The key point is that existing re-identifications successes demonstrate the de-identification does not work. This, of course, assumes that the datasets that were re-identified was properly anonymized – it was not. One example that Ohm uses to make his case is the insurance database released in Massachusetts more than a decade ago (pre-HIPAA). That database was not properly anonymized and no professional working in this field would say that that was a properly anonymized database. The Group Insurance Commission did a lousy job. The second example is AOL – which again is an example of a database that was not properly anonymized. AOL did a lousy job in anonymizing their database. In fact the examples he cites were cases where the custodian did not use existing re-identification risk measurement techniques and did not use de-identification techniques that are available in the literature. We know how to de-identify datasets properly (up to a pre-specified threshold) and in none of those examples was this done. There is no example of a database that has been properly de-identified being re-identified.

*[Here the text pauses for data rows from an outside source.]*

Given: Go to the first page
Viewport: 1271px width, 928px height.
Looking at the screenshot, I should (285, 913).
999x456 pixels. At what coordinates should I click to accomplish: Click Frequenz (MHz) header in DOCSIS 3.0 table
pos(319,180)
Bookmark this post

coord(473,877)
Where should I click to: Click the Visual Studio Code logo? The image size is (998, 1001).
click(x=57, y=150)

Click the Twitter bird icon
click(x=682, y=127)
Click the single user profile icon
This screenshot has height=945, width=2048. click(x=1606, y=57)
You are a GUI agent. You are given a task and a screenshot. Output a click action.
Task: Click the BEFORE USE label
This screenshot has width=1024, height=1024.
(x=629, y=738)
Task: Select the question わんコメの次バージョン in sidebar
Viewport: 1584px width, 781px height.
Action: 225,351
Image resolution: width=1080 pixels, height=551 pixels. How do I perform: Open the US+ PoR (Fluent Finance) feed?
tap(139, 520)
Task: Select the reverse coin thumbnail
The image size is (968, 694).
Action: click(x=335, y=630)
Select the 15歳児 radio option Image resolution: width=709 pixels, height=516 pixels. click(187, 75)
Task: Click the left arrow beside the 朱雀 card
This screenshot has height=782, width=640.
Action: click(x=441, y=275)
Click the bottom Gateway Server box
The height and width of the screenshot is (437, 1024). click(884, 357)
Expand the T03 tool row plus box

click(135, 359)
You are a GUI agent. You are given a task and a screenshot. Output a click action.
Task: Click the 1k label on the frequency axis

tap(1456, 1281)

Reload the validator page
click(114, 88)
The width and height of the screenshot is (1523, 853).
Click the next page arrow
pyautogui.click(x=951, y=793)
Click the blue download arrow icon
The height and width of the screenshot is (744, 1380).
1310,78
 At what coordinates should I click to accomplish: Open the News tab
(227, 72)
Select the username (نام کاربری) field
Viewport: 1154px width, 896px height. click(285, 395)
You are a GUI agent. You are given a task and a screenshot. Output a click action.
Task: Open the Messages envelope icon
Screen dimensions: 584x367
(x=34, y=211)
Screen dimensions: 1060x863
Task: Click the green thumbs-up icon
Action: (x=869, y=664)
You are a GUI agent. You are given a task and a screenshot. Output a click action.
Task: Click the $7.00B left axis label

So I want to make a distinction between lousy practice and good practice. Being a software engineer in a previous life, I will use a software example. There are different levels of maturity in software development: lousy and good. We measure project risk using a maturity scale. If I see a couple of software projects that produce buggy software and do not deliver on time, I would not conclude that all software development is lousy and therefore software engineering is dead and should be abandoned – which is what Ohm’s reasoning would lead me to. It just happened that I selected a couple of low maturity projects, and if I had selected high maturity projects I would have a very different picture.
Ohm has taken examples of poorly de-identified datasets that were re-identified and drew broad conclusions from those. A truly sophisticated custodian would measure the risk of re-identification (see http://www.jamia.org/cgi/content/abstract/15/5/627 and the references therein for examples), and if it is too high then the custodian would use a contemporary de-identification technique to de-identify the data (see http://www.jamia.org/cgi/content/abstract/M3144v1 and the references therein for examples).
If a custodian discloses a dataset that has proper identity and attribute disclosure control (ie, the risk of re-identification is below a threshold), and an intruder demonstrates that the risk of re-identification is higher than the threshold, then there should be concern. This article does not demonstrate that at all. However, a valid conclusion from the article would be that if you do lousy de-identification then the data is easy to re-identify.
Therefore, extreme caution is advised here.